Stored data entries
+---+

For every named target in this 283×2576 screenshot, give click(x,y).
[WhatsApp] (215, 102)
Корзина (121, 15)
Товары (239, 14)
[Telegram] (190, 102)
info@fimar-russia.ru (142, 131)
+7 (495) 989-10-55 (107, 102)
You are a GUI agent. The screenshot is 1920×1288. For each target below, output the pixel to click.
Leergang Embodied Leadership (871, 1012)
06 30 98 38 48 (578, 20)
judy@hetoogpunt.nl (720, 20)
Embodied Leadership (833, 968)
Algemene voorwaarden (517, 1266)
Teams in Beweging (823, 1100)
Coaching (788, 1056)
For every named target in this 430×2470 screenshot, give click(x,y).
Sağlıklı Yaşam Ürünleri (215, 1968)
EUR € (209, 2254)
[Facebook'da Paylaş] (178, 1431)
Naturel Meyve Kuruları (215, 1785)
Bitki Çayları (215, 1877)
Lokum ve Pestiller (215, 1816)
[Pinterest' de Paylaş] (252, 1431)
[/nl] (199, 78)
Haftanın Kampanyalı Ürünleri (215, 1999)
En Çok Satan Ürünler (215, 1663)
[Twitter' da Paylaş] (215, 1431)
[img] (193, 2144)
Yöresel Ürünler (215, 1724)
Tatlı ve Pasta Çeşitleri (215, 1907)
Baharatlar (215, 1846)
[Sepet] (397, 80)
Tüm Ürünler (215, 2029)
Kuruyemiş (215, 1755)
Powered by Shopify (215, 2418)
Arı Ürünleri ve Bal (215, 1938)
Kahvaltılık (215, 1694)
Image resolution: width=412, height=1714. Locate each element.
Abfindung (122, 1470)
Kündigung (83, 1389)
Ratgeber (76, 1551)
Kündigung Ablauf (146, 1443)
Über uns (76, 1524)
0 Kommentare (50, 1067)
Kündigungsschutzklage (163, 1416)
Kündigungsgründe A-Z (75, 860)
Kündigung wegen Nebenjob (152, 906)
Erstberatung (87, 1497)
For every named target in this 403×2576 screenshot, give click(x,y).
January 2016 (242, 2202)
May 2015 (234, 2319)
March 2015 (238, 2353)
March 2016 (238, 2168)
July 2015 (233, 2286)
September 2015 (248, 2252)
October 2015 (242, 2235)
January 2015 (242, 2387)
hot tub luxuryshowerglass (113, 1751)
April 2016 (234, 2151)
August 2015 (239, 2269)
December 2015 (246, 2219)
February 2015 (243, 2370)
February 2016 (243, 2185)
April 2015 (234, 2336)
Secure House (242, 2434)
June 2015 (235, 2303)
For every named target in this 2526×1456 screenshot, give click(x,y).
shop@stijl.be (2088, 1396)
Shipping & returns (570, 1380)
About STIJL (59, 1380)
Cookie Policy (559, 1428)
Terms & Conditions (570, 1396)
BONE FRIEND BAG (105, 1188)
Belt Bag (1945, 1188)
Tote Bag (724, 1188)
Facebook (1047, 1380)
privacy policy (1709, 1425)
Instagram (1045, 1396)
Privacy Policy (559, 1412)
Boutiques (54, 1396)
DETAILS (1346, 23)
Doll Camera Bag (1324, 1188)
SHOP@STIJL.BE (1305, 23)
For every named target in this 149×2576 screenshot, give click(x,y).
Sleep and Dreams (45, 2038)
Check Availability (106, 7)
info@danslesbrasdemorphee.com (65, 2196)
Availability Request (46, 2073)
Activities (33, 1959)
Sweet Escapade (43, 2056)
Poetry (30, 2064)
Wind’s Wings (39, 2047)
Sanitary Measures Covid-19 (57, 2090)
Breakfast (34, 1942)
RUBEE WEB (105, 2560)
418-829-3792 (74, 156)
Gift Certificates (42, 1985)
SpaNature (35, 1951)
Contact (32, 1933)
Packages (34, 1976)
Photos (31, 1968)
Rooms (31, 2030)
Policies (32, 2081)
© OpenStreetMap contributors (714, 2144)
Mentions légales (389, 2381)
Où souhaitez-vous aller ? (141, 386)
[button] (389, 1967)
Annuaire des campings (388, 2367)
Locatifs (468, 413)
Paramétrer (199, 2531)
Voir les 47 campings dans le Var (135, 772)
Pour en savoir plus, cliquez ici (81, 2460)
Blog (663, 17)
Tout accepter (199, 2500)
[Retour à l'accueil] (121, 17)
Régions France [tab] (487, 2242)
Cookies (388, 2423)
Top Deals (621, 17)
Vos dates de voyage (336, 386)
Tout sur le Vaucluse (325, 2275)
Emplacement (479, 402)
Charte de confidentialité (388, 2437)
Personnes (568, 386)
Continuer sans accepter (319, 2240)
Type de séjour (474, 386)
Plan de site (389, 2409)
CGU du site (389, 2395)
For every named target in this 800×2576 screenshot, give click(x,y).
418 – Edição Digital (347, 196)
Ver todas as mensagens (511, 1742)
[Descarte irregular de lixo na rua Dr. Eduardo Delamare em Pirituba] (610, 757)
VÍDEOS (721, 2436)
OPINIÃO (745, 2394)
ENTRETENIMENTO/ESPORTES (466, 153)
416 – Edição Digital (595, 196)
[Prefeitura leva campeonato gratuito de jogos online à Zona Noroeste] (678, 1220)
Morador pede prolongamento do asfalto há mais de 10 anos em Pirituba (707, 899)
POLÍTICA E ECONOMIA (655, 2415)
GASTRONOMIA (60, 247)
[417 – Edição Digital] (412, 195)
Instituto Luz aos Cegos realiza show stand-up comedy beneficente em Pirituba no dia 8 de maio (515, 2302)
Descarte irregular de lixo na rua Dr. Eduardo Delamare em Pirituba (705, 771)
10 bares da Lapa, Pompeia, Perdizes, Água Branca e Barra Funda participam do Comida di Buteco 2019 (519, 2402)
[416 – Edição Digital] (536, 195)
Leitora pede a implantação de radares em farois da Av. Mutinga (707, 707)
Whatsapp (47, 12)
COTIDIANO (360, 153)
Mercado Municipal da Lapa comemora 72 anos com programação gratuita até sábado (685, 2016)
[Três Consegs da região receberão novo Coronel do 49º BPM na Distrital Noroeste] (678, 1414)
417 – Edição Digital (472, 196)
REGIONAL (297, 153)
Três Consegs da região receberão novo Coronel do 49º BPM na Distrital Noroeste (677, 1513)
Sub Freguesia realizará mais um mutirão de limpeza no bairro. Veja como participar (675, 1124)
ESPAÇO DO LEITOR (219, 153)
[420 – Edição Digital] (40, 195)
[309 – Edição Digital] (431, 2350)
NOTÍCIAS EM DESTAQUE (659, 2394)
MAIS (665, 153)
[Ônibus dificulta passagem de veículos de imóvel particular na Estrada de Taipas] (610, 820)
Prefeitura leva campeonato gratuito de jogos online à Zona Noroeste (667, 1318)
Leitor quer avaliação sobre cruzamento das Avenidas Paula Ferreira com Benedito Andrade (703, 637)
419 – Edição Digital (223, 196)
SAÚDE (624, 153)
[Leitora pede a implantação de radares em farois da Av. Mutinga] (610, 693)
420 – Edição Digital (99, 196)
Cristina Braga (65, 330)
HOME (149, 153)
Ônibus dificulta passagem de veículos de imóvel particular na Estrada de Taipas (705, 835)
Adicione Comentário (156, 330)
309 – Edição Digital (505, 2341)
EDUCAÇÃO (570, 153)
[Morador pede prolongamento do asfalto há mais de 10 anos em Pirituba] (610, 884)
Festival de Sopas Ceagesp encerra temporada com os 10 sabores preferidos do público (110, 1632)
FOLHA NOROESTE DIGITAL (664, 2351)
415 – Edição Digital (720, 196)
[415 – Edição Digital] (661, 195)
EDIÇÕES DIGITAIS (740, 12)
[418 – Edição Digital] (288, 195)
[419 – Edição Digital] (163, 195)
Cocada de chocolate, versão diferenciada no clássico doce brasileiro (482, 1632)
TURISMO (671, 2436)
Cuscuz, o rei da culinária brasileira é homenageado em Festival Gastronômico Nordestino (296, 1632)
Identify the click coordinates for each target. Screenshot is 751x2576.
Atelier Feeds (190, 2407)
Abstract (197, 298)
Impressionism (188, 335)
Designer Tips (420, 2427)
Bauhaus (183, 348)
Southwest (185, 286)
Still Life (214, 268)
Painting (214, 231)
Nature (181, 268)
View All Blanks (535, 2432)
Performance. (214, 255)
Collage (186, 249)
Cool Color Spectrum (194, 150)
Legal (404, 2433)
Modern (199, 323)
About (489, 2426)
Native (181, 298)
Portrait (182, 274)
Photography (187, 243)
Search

+---+

--- Activity ---
Using the data above, reproduce exactly the lines between those holding "Cristina Braga (65, 330)" and "EDUCAÇÃO (570, 153)", inclusive, and no others.

--- The answer ---
Cristina Braga (65, 330)
HOME (149, 153)
Ônibus dificulta passagem de veículos de imóvel particular na Estrada de Taipas (705, 835)
Adicione Comentário (156, 330)
309 – Edição Digital (505, 2341)
EDUCAÇÃO (570, 153)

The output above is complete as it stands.